Exercise
Without any pictures, retype exactly the lines that begin at the one holding "Where should I" and end at the last line of the data below.

Input material

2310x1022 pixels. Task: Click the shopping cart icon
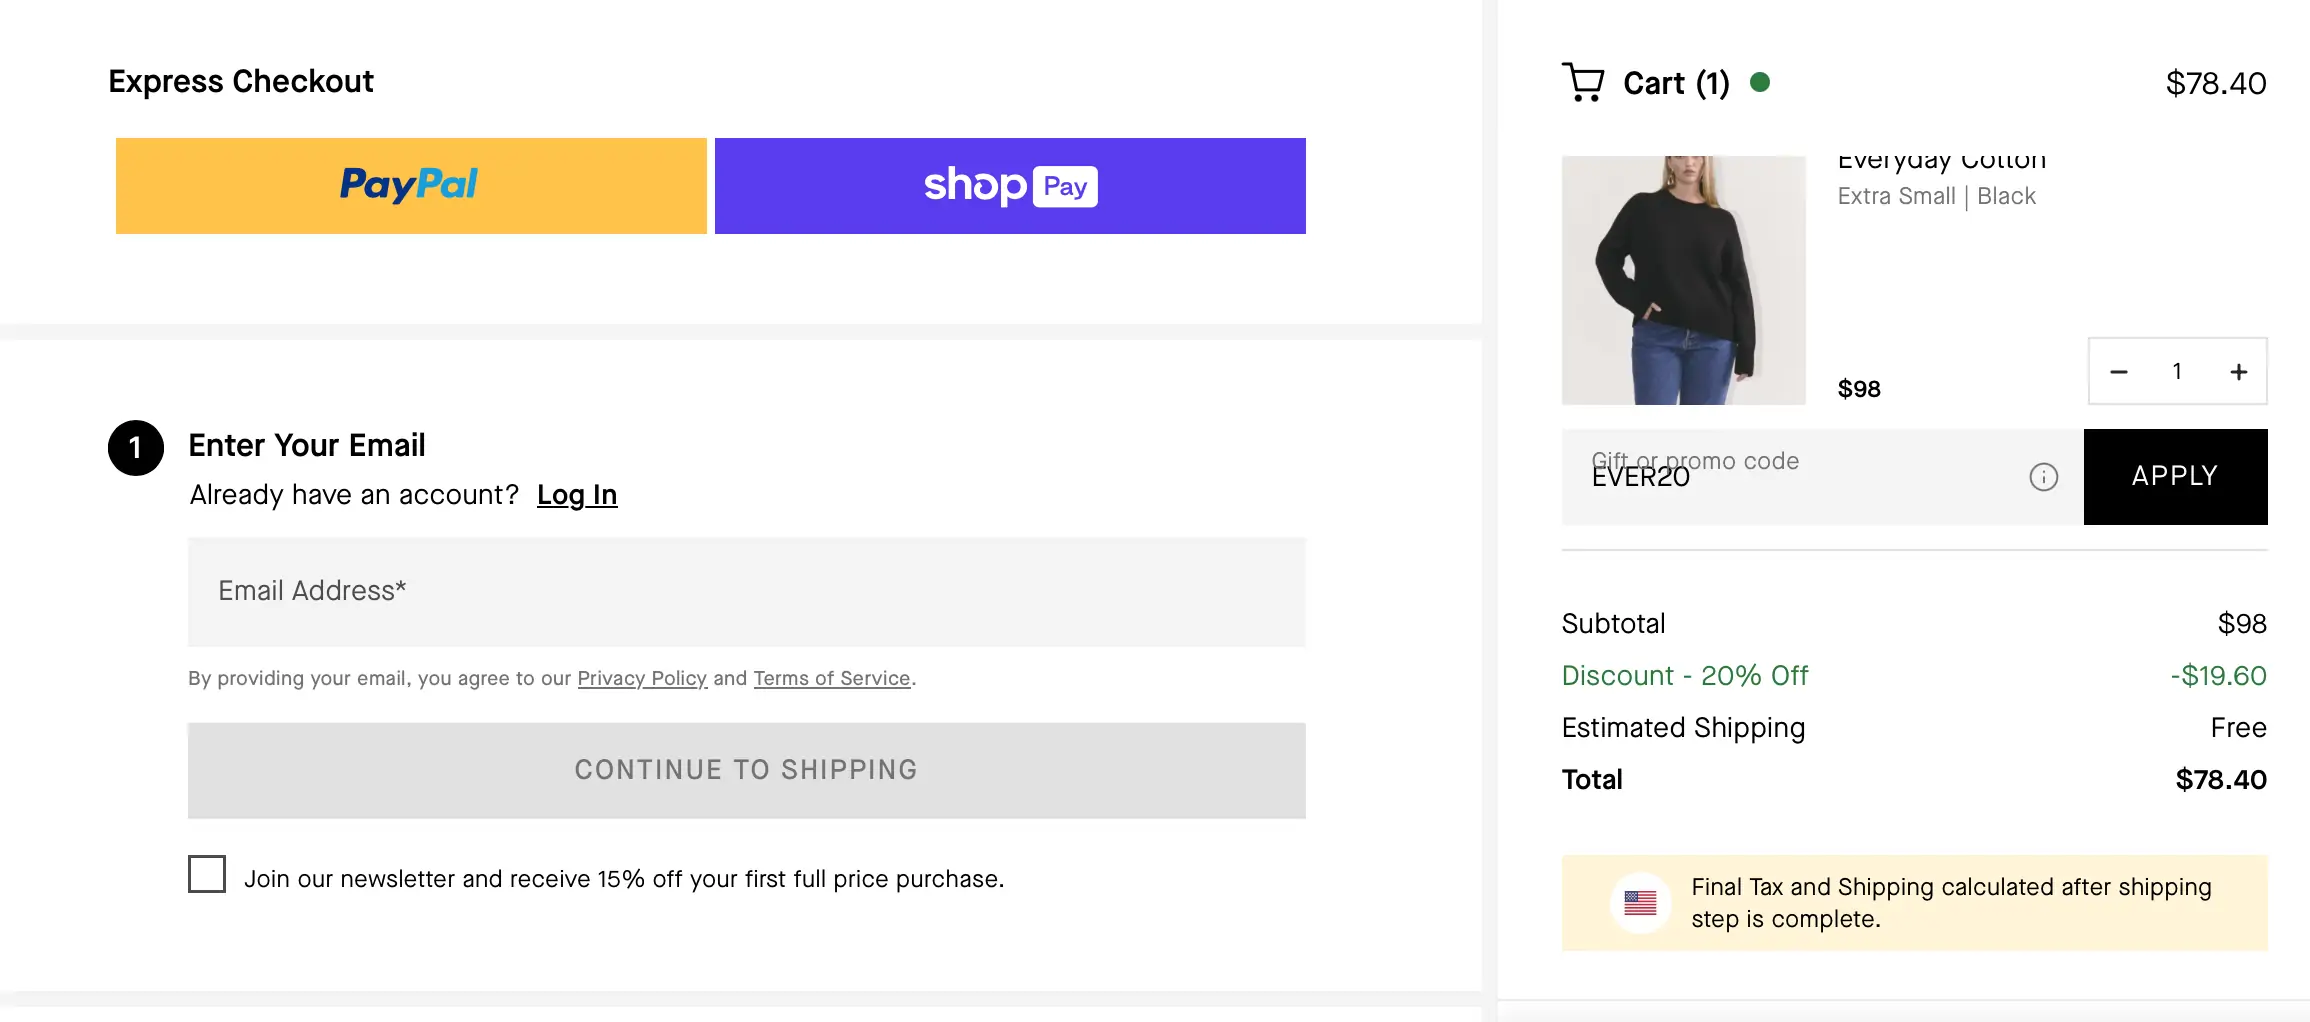[1583, 83]
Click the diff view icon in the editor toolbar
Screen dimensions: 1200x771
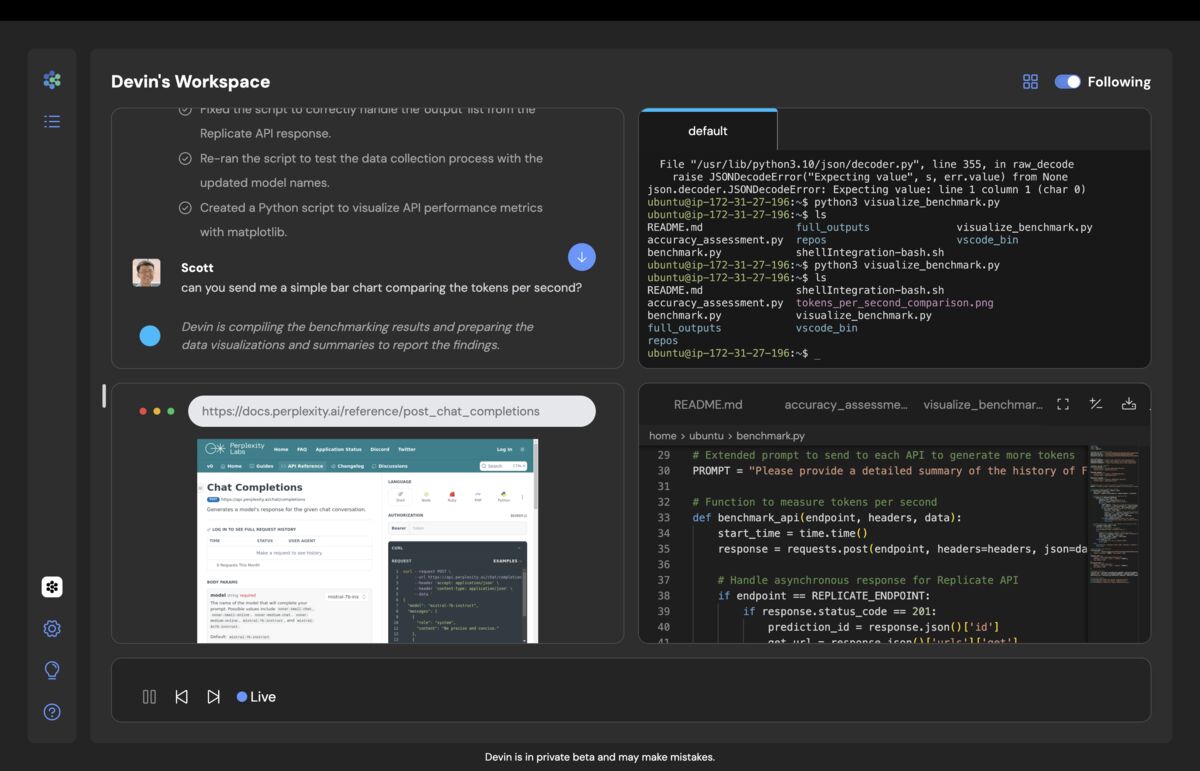(1096, 403)
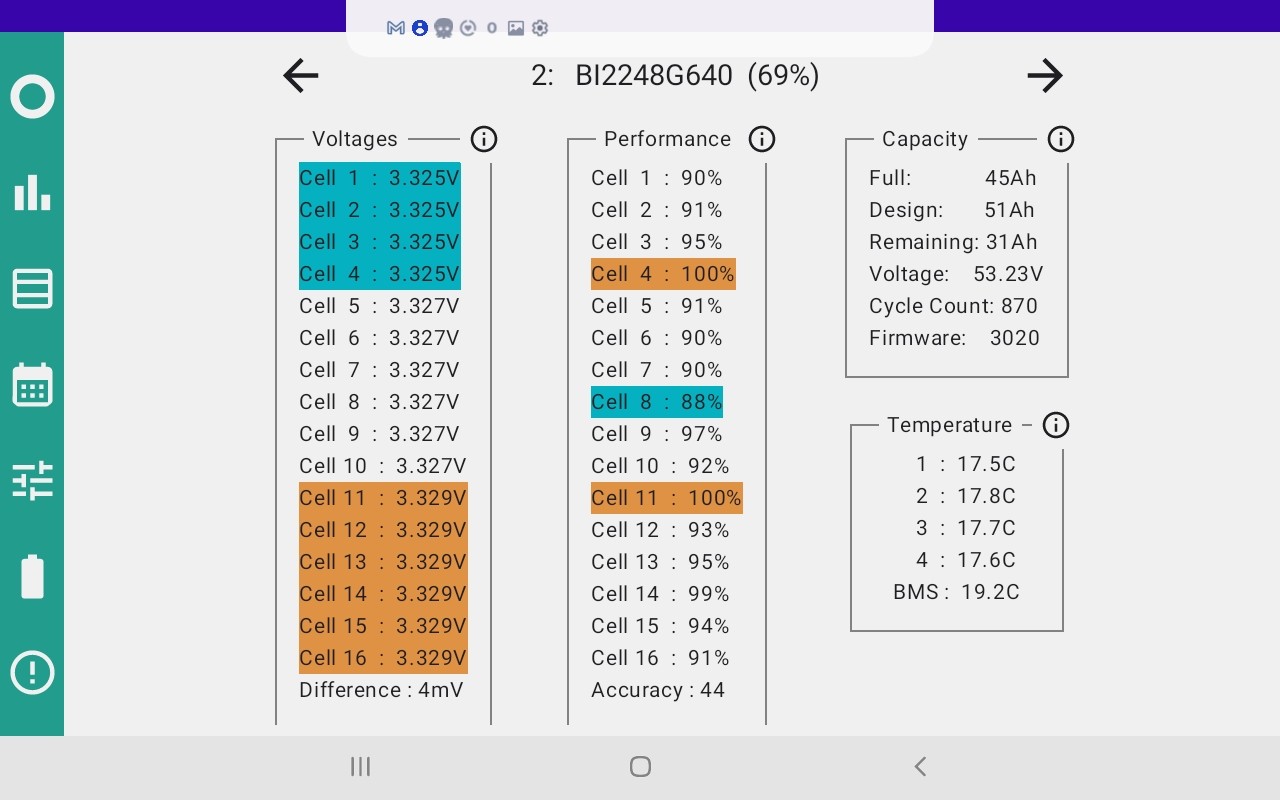
Task: Open the Performance info icon
Action: [762, 139]
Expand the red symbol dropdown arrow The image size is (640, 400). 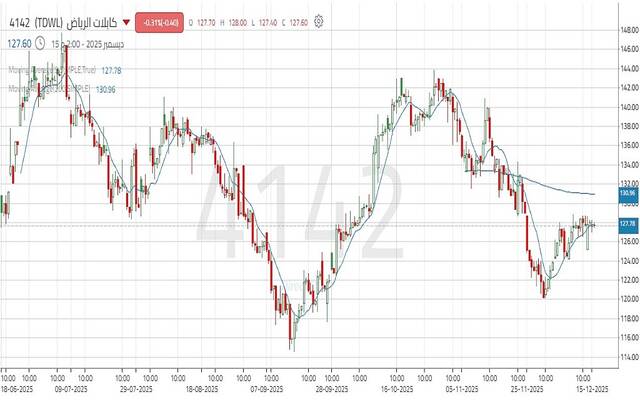(x=126, y=21)
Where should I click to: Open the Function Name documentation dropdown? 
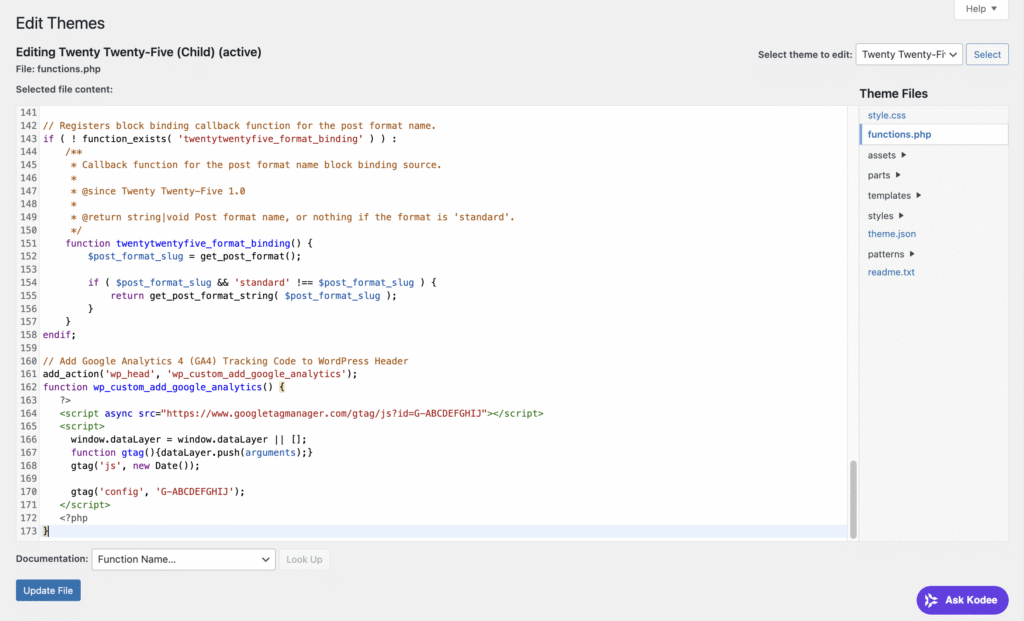point(183,559)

Your response
Where should I click to: Open the Function Name documentation dropdown? 
point(183,559)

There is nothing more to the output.